Since 2003, the state has received about $450,000 a year to remove derelict vessels, funds that it receives by way of a $2 surcharge on boat licensing fees. According to the state’s derelict vessel removal program, a local entity — a city or county, for instance — can seize and remove a vessel, as Tacoma was poised to do with the Cactus four years ago, and get 90 percent of its removal costs reimbursed.
Last year, because of mounting concerns over some of the region’s largest derelict vessels, the Legislature took the effort one step farther. It gave Montgomery’s program a one-time $2 million appropriation to go after large vessels — those that are more than 75 feet — and waived the requirement that local jurisdictions cover 10 percent of the costs.
Twenty-six vessels fall into the large-ship category, Montgomery said, adding, “The Cactus is definitely on my short list.”
But because King County has far fewer vessels to worry about, Montgomery said she’s hoping the county will follow Tacoma’s lead and proactively work to remove the Cactus.
“It would be great if King County would take the lead on this,” she said.
Indeed, the Cactus is high on the county’s list for removal. Sheryl Lux, who handles code enforcement for the county’s Department of Development and Environmental Services, said the Cactus is currently the only vessel the county is actively working to remove. But county officials have been stymied by the fact that Thomsen — reportedly mentally ill and in and out of Western State Hospital — is hard to track down, she said.
“We’re trying to locate a legitimate address to serve the boat owner. Once we have that, … we’ll notify him that it’s illegally stored. And if it’s not moved, we’ll proceed to work with DNR to get it removed,” she said.
Asked why the county doesn’t simply post a notice on the Cactus, like Tacoma did, Lux answered, “I have no access to a boat.”

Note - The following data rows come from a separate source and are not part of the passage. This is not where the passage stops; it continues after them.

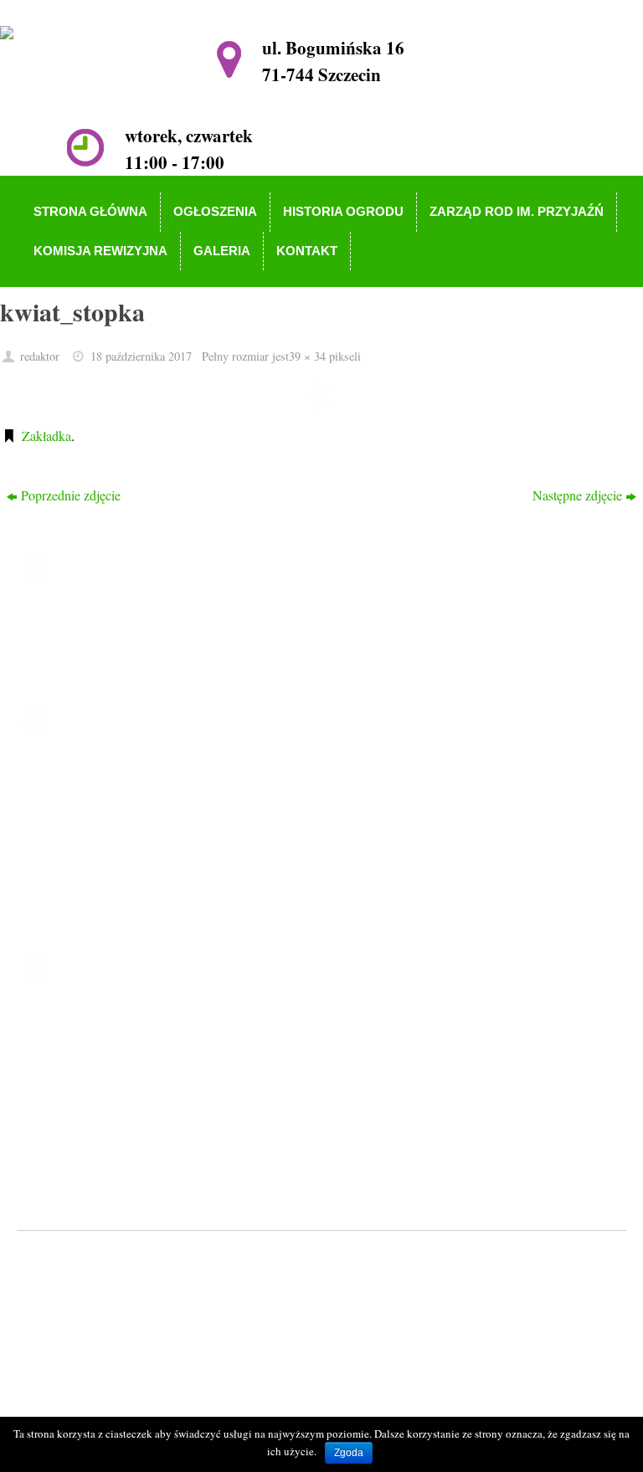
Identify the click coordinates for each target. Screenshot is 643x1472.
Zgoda (348, 1453)
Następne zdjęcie (577, 495)
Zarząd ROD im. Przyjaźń (127, 844)
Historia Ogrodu (101, 819)
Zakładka (46, 435)
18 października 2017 (141, 356)
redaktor (39, 356)
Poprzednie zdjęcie (71, 495)
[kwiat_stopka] (321, 395)
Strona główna (96, 771)
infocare (356, 1258)
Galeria (77, 891)
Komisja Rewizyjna (110, 868)
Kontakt (79, 916)
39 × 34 (307, 356)
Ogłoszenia (87, 795)
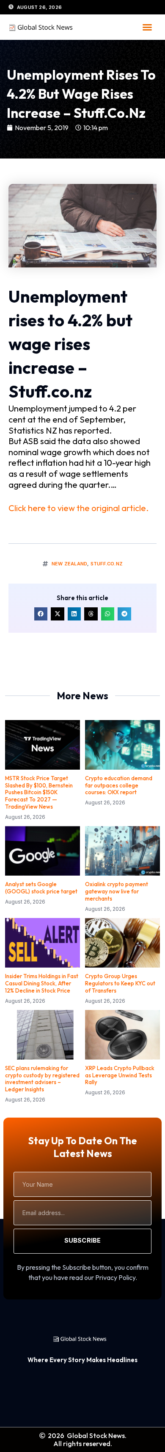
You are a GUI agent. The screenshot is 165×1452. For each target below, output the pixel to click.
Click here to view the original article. (78, 508)
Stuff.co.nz (107, 564)
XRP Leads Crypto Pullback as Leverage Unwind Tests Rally (119, 1075)
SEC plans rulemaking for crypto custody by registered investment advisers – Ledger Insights (42, 1079)
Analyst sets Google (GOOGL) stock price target (41, 888)
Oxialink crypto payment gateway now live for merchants (116, 891)
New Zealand (69, 564)
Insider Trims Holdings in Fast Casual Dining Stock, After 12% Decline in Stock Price (41, 983)
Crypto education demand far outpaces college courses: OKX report (118, 785)
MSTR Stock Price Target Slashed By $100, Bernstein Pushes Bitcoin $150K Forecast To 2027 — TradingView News (39, 792)
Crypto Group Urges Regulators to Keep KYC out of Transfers (120, 983)
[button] (147, 27)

As for Glacier, Stoltz said he was under the impression the county had yet to act because it couldn’t afford to pay its 10 percent share of the removal costs. Glacier, he said, has offered to cover the county’s share. “But for some reason, the state didn’t feel they could do it that way,” he said.
Meanwhile, some say the region’s struggle with derelict vessels will likely get worse over the next several years, in large part because of the profusion of pleasure boats found in the Sound’s bays and harbors.
Dan Brown, who has lived on Quartermaster Harbor since 1973, remembers his early days on the Island, when he would look out his window and see three or four boats moored to buoys. Now, he counts around 80 in inner Quartermaster, most of them in violation of the law — which requires that they have running lights on their boats. “Nobody does that,” he said.
The number of boats that sink is also growing, he said. And now, nearly every winter, he and a friend engage in a rescue effort or two, pulling listing boats ashore before they become completely submerged, he said.
“You just can’t put your boat out there and walk away,” he said. “But a lot of people do. … It’s a huge problem.”